#### PROBLEM DESCRIPTION:
Reproduce the records that follow exactly as they are written.

[Collected data entries]
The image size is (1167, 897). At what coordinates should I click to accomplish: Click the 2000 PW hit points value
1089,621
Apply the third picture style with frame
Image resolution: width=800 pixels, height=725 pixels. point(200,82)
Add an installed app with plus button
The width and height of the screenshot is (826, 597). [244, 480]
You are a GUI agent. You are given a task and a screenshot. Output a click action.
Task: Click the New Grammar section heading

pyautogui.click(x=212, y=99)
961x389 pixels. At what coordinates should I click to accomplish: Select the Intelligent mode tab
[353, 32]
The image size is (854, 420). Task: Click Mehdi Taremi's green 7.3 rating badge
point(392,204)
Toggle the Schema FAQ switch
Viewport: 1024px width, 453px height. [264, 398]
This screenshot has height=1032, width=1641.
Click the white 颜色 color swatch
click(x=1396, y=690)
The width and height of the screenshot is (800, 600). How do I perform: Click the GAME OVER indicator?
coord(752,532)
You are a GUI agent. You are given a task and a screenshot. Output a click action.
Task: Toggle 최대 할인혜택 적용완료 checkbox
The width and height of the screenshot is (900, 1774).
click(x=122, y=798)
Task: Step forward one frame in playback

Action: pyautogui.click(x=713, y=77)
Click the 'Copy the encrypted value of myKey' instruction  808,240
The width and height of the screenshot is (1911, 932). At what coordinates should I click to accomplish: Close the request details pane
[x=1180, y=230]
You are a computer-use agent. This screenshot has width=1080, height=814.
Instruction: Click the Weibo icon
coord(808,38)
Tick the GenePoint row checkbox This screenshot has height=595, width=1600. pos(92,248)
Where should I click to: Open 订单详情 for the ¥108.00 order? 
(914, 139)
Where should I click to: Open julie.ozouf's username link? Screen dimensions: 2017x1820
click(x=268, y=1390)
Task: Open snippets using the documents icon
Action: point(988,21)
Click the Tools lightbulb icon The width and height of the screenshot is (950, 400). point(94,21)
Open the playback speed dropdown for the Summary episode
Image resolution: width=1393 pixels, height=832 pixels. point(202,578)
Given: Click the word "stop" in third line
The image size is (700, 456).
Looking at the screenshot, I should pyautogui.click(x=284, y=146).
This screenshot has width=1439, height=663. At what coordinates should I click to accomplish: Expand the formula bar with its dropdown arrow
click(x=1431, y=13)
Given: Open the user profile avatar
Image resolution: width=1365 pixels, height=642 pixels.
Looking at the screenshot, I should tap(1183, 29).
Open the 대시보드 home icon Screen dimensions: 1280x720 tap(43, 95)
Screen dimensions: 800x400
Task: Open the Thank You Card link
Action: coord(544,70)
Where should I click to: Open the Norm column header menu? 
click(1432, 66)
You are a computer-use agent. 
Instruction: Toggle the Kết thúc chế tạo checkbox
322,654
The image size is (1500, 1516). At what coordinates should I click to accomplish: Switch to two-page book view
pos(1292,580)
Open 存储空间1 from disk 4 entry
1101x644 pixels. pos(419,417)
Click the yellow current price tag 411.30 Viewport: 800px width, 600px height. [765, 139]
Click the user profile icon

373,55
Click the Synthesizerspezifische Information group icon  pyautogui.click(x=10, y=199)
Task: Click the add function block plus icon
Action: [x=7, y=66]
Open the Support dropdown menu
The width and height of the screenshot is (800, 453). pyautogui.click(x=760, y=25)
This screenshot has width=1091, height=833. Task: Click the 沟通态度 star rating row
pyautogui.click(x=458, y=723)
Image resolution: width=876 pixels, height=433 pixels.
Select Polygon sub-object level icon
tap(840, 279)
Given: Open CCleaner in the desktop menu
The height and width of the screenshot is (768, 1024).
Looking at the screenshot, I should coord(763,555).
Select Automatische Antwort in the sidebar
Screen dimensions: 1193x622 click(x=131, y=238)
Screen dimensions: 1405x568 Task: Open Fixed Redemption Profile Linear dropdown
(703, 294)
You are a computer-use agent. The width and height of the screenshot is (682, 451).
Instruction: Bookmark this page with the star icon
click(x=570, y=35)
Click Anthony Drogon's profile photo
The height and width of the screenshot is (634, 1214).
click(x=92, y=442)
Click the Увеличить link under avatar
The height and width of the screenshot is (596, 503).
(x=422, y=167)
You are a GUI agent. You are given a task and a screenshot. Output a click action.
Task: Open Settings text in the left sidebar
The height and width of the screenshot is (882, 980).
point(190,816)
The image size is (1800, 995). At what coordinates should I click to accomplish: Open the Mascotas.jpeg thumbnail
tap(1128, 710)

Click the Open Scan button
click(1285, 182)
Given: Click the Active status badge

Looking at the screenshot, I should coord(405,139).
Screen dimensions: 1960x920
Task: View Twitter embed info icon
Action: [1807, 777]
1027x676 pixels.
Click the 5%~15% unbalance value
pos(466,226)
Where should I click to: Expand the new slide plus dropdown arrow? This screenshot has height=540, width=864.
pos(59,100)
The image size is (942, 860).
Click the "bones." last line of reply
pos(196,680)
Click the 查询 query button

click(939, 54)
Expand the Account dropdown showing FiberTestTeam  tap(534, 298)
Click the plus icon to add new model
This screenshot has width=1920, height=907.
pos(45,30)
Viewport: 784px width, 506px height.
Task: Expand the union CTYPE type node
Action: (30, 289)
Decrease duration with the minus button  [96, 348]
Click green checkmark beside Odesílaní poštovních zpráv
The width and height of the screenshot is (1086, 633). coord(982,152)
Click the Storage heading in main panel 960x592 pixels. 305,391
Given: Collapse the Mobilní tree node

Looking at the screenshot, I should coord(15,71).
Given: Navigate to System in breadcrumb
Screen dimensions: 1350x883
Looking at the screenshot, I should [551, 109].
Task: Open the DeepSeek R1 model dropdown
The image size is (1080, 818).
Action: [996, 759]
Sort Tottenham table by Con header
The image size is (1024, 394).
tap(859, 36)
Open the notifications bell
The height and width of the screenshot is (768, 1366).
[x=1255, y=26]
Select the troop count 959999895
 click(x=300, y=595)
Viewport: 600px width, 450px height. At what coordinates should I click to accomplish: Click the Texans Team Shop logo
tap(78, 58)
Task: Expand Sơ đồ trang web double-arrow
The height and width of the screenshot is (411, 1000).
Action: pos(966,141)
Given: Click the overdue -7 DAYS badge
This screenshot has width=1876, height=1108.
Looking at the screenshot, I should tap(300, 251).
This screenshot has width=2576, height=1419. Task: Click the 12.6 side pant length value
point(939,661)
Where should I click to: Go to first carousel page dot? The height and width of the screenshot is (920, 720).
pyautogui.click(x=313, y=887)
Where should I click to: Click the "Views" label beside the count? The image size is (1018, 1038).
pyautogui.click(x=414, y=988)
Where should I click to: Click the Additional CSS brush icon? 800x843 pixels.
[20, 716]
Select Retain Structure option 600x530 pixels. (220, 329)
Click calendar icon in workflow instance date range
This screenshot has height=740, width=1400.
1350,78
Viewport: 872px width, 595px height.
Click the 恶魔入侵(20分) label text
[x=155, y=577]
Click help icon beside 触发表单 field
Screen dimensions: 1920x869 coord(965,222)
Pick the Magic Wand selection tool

#### PROBLEM SOLUTION:
The image size is (1167, 897). At what coordinates should I click to accomplish: Click the 2000 PW hit points value
1089,621
Apply the third picture style with frame
Image resolution: width=800 pixels, height=725 pixels. point(200,82)
Add an installed app with plus button
The width and height of the screenshot is (826, 597). [244, 480]
You are a GUI agent. You are given a task and a screenshot. Output a click action.
Task: Click the New Grammar section heading

pyautogui.click(x=212, y=99)
961x389 pixels. At what coordinates should I click to accomplish: Select the Intelligent mode tab
[353, 32]
The image size is (854, 420). Task: Click Mehdi Taremi's green 7.3 rating badge
point(392,204)
Toggle the Schema FAQ switch
Viewport: 1024px width, 453px height. [264, 398]
This screenshot has height=1032, width=1641.
Click the white 颜色 color swatch
click(x=1396, y=690)
The width and height of the screenshot is (800, 600). How do I perform: Click the GAME OVER indicator?
coord(752,532)
You are a GUI agent. You are given a task and a screenshot. Output a click action.
Task: Toggle 최대 할인혜택 적용완료 checkbox
The width and height of the screenshot is (900, 1774).
click(x=122, y=798)
Task: Step forward one frame in playback

Action: pyautogui.click(x=713, y=77)
Click the 'Copy the encrypted value of myKey' instruction  808,240
The width and height of the screenshot is (1911, 932). At what coordinates should I click to accomplish: Close the request details pane
[x=1180, y=230]
You are a computer-use agent. This screenshot has width=1080, height=814.
Instruction: Click the Weibo icon
coord(808,38)
Tick the GenePoint row checkbox This screenshot has height=595, width=1600. pos(92,248)
Where should I click to: Open 订单详情 for the ¥108.00 order? 
(914, 139)
Where should I click to: Open julie.ozouf's username link? Screen dimensions: 2017x1820
click(x=268, y=1390)
Task: Open snippets using the documents icon
Action: point(988,21)
Click the Tools lightbulb icon The width and height of the screenshot is (950, 400). point(94,21)
Open the playback speed dropdown for the Summary episode
Image resolution: width=1393 pixels, height=832 pixels. point(202,578)
Given: Click the word "stop" in third line
The image size is (700, 456).
Looking at the screenshot, I should pyautogui.click(x=284, y=146).
This screenshot has width=1439, height=663. At what coordinates should I click to accomplish: Expand the formula bar with its dropdown arrow
click(x=1431, y=13)
Given: Open the user profile avatar
Image resolution: width=1365 pixels, height=642 pixels.
Looking at the screenshot, I should tap(1183, 29).
Open the 대시보드 home icon Screen dimensions: 1280x720 tap(43, 95)
Screen dimensions: 800x400
Task: Open the Thank You Card link
Action: coord(544,70)
Where should I click to: Open the Norm column header menu? 
click(1432, 66)
You are a computer-use agent. 
Instruction: Toggle the Kết thúc chế tạo checkbox
322,654
The image size is (1500, 1516). At what coordinates should I click to accomplish: Switch to two-page book view
pos(1292,580)
Open 存储空间1 from disk 4 entry
1101x644 pixels. pos(419,417)
Click the yellow current price tag 411.30 Viewport: 800px width, 600px height. [765, 139]
Click the user profile icon

373,55
Click the Synthesizerspezifische Information group icon  pyautogui.click(x=10, y=199)
Task: Click the add function block plus icon
Action: [x=7, y=66]
Open the Support dropdown menu
The width and height of the screenshot is (800, 453). pyautogui.click(x=760, y=25)
This screenshot has width=1091, height=833. Task: Click the 沟通态度 star rating row
pyautogui.click(x=458, y=723)
Image resolution: width=876 pixels, height=433 pixels.
Select Polygon sub-object level icon
tap(840, 279)
Given: Open CCleaner in the desktop menu
The height and width of the screenshot is (768, 1024).
Looking at the screenshot, I should coord(763,555).
Select Automatische Antwort in the sidebar
Screen dimensions: 1193x622 click(x=131, y=238)
Screen dimensions: 1405x568 Task: Open Fixed Redemption Profile Linear dropdown
(703, 294)
You are a computer-use agent. The width and height of the screenshot is (682, 451).
Instruction: Bookmark this page with the star icon
click(x=570, y=35)
Click Anthony Drogon's profile photo
The height and width of the screenshot is (634, 1214).
click(x=92, y=442)
Click the Увеличить link under avatar
The height and width of the screenshot is (596, 503).
(x=422, y=167)
You are a GUI agent. You are given a task and a screenshot. Output a click action.
Task: Open Settings text in the left sidebar
The height and width of the screenshot is (882, 980).
point(190,816)
The image size is (1800, 995). At what coordinates should I click to accomplish: Open the Mascotas.jpeg thumbnail
tap(1128, 710)

Click the Open Scan button
click(1285, 182)
Given: Click the Active status badge

Looking at the screenshot, I should coord(405,139).
Screen dimensions: 1960x920
Task: View Twitter embed info icon
Action: [1807, 777]
1027x676 pixels.
Click the 5%~15% unbalance value
pos(466,226)
Where should I click to: Expand the new slide plus dropdown arrow? This screenshot has height=540, width=864.
pos(59,100)
The image size is (942, 860).
Click the "bones." last line of reply
pos(196,680)
Click the 查询 query button

click(939, 54)
Expand the Account dropdown showing FiberTestTeam  tap(534, 298)
Click the plus icon to add new model
This screenshot has width=1920, height=907.
pos(45,30)
Viewport: 784px width, 506px height.
Task: Expand the union CTYPE type node
Action: (30, 289)
Decrease duration with the minus button  [96, 348]
Click green checkmark beside Odesílaní poštovních zpráv
The width and height of the screenshot is (1086, 633). coord(982,152)
Click the Storage heading in main panel 960x592 pixels. 305,391
Given: Collapse the Mobilní tree node

Looking at the screenshot, I should coord(15,71).
Given: Navigate to System in breadcrumb
Screen dimensions: 1350x883
Looking at the screenshot, I should [551, 109].
Task: Open the DeepSeek R1 model dropdown
The image size is (1080, 818).
Action: [996, 759]
Sort Tottenham table by Con header
The image size is (1024, 394).
tap(859, 36)
Open the notifications bell
The height and width of the screenshot is (768, 1366).
[x=1255, y=26]
Select the troop count 959999895
 click(x=300, y=595)
Viewport: 600px width, 450px height. At what coordinates should I click to accomplish: Click the Texans Team Shop logo
tap(78, 58)
Task: Expand Sơ đồ trang web double-arrow
The height and width of the screenshot is (411, 1000).
Action: pos(966,141)
Given: Click the overdue -7 DAYS badge
This screenshot has width=1876, height=1108.
Looking at the screenshot, I should tap(300, 251).
This screenshot has width=2576, height=1419. Task: Click the 12.6 side pant length value
point(939,661)
Where should I click to: Go to first carousel page dot? The height and width of the screenshot is (920, 720).
pyautogui.click(x=313, y=887)
Where should I click to: Click the "Views" label beside the count? The image size is (1018, 1038).
pyautogui.click(x=414, y=988)
Where should I click to: Click the Additional CSS brush icon? 800x843 pixels.
[20, 716]
Select Retain Structure option 600x530 pixels. (220, 329)
Click calendar icon in workflow instance date range
This screenshot has height=740, width=1400.
1350,78
Viewport: 872px width, 595px height.
Click the 恶魔入侵(20分) label text
[x=155, y=577]
Click help icon beside 触发表单 field
Screen dimensions: 1920x869 coord(965,222)
Pick the Magic Wand selection tool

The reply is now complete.